Professor Helios is the most famous Firesculptor in the Emergents universe but the class of powers he possesses can extend to manipulation of almost anything. There are emergents who can sculpt steel, ice, or — in my case — pasta.


This is a recipe that I have recreated from idealized childhood memories of my grandmother’s macaroni pie. It was a dish she would make with leftover pasta, hamhocks from the butcher, and whatever vegetables she had laying around. It remains my favorite food of all time and I have spent a lot of time and energy trying to recreate it over the years. Perhaps the biggest obstacle was never having any leftover pasta.


1/3 pound pancetta sliced
1 sweet onion sliced thin
1 pound mushrooms sliced thin
Salt and pepper
Olive oil
1 1/2 pound of linguine cooked just short of al dente
32 oz container of ricotta cheese
6 whole eggs
2 lemons zested
1 3/4 cup of grated Parmesan cheese
1/2 cup panko bread crumbs

Time to Sculpt the Pasta:

Cook the pasta, drain, and set aside.

Crisp the pancetta in a pan and set aside. In same pan cook the onions with some salt and pepper until they are soft and set aside with pancetta. Finally, cook the mushrooms in some olive oil in the same pan. Toss all three ingredients together in a bowl and set aside.

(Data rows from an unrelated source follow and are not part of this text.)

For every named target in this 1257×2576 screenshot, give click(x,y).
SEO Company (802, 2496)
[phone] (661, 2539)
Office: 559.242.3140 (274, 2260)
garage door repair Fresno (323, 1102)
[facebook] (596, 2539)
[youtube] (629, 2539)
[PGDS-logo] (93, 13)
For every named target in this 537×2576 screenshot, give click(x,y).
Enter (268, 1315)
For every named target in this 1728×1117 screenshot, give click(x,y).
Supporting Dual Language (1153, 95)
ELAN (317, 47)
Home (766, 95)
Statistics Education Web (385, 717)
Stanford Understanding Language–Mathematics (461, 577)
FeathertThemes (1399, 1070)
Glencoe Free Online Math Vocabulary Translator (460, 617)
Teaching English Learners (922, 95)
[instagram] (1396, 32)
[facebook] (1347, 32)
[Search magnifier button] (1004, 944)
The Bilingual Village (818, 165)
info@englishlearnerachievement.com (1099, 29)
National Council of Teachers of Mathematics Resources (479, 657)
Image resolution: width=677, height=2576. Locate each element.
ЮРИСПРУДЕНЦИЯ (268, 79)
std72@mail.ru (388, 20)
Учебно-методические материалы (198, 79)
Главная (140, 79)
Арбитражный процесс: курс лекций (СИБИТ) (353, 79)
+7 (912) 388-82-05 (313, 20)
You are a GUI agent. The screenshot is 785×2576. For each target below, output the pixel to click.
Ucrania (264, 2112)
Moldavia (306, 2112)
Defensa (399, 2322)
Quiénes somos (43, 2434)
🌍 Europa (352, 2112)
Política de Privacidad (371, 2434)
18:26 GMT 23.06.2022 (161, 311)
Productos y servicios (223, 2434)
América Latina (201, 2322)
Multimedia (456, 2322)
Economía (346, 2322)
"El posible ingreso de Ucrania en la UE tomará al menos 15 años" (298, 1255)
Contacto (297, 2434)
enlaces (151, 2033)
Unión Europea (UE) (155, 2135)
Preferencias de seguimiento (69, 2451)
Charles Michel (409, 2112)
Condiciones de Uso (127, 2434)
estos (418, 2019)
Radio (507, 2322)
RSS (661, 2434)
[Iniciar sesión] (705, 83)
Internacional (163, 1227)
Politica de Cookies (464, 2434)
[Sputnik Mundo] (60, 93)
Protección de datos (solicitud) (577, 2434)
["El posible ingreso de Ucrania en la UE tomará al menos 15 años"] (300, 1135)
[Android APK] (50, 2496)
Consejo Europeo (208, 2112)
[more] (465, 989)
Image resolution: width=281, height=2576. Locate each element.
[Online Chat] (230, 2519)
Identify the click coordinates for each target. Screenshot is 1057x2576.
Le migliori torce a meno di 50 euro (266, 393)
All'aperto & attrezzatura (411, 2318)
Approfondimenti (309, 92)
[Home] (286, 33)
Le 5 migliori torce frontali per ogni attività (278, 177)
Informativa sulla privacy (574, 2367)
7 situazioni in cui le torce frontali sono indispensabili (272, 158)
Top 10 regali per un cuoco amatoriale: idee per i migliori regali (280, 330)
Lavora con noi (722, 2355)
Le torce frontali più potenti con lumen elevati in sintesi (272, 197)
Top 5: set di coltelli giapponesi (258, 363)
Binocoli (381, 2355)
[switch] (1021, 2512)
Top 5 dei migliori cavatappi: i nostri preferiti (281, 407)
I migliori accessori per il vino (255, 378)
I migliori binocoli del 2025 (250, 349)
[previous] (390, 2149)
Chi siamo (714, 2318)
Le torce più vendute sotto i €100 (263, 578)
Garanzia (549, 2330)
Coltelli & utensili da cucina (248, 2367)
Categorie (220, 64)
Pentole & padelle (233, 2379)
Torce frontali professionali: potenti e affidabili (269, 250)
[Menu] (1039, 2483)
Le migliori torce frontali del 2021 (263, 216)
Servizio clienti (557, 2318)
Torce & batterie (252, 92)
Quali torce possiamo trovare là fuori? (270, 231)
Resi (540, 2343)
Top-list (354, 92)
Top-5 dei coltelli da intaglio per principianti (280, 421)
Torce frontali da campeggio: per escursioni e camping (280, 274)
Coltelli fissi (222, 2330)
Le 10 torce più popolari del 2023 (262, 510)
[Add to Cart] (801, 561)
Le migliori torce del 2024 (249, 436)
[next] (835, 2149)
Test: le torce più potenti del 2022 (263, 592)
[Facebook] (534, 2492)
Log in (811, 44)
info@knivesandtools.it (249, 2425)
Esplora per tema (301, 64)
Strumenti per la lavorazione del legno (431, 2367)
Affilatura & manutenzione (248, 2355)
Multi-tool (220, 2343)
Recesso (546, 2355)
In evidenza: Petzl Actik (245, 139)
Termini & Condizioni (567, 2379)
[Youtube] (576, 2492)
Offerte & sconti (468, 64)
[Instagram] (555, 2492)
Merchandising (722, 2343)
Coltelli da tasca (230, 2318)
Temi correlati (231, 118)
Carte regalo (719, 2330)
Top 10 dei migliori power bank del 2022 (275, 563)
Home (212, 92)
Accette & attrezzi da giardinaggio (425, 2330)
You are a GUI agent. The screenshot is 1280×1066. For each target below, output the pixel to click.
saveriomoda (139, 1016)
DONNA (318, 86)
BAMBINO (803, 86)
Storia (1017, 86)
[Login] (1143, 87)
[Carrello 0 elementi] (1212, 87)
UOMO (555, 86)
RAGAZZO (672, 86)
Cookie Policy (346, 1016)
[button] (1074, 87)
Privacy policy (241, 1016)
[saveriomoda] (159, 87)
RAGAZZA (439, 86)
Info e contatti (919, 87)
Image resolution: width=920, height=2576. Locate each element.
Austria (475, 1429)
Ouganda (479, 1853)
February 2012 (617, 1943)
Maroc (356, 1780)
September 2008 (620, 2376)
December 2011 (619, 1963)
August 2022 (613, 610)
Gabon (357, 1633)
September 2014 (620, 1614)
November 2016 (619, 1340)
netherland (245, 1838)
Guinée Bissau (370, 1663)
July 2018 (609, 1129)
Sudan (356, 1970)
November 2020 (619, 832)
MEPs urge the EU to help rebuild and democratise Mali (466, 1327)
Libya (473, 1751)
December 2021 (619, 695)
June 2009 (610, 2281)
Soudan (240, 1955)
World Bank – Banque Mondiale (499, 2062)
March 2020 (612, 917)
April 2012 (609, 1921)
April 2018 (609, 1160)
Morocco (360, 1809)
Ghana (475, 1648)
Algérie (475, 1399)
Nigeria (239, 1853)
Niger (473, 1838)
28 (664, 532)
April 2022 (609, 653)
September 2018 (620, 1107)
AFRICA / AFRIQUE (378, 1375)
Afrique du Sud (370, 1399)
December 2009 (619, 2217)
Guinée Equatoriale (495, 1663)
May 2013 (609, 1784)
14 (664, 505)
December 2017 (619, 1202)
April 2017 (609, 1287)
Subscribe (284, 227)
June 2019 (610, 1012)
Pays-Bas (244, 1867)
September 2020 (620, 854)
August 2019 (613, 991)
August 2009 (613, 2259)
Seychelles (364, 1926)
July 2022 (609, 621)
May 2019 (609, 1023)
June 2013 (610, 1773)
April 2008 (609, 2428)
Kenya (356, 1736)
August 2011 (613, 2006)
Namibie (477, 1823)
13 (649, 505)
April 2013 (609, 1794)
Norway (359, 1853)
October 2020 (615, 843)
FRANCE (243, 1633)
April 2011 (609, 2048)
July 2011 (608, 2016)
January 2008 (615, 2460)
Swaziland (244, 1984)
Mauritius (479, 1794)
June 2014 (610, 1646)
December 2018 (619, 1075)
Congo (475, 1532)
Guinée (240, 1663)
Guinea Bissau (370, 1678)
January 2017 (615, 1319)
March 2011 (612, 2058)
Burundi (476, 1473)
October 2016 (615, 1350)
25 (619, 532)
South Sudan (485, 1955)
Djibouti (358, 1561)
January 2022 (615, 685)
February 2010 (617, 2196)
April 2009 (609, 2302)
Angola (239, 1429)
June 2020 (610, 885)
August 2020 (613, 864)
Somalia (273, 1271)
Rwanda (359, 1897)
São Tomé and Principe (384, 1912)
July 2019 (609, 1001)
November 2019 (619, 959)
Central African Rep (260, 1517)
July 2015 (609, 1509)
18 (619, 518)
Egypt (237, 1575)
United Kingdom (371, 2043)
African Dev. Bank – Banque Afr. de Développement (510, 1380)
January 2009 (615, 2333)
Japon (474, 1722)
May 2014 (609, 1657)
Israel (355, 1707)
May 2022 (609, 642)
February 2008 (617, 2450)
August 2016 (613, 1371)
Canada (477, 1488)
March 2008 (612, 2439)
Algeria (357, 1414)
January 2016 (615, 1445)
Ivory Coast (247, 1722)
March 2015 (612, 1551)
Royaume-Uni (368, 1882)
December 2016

Mix the ricotta cheese with six beaten eggs, 1 1/2 cups of Parmesan cheese, black pepper to taste, lemon zest and thyme. Mix in the onion, pancetta, and mushroom mixture and pasta.

Pour the whole mix into a oiled springform pan with tube insert. Mix remaining Parmesan cheese, breadcrumbs, 2 tbs olive oil, thyme, and black pepper and sprinkle over the top of the pie. Bake covered with foil in a 375 degree oven for 45 minutes. Uncover and bake for 15 more minutes until the breadcrumb topping turns brown and crispy.


Allow to cool for at least 20 minutes before removing from springform pan. Cut into wedges and serve with Non-Stop Tomato Sauce. Can be served warm or cold.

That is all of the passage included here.